A short cheer for the IRS

December 17, 1991|By New York Times

WHILE the IRS may not be the government's most popular agency, disgruntled football fans will cheer its decision to tax the irritating attachment of corporate names to college bowl games.

Case in point: the Mobil Cotton Bowl. It was the just-plain Cotton Bowl for years until Mobil Corp. came up with big "sponsorship" bucks -- as much as $2 million a year -- and got its name attached to the event and its attendant publicity.

The bowls will end up paying the tax, although they claim that sponsors' contributions are the charity of enlightened corporations, tax-exempt because bowl profits support collegiate athletics.

But the IRS sees it more realistically, as the sale of advertising, unrelated to the educational purpose on which the bowls' tax-exemption is based.

Thus the contributions are taxable to the bowls at the 34 percent rate for corporate income.

The IRS finding is subject to appeal, and has yet to be applied generally. If the agency prevails in the end, bowl organizers claim they'll be devastated.

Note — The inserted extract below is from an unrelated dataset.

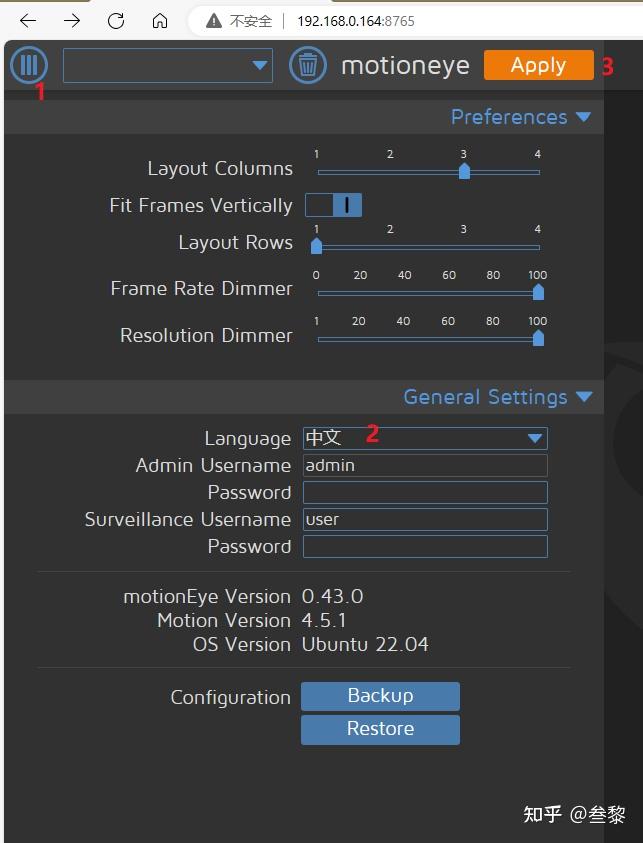Select the Admin Username input field
The image size is (643, 843).
point(424,465)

That's doubtful; they'll just call more commercial time-outs.

As for the sponsors, they won't be hit directly; their contributions are deductible business expenses, whether purely charitable or purely commercial.

Advertising is perfectly proper in its place. But advertising disguised as corporate benevolence and repeatedly pounded into the consciousness of a captive audience should be seen -- and taxed -- for what it is.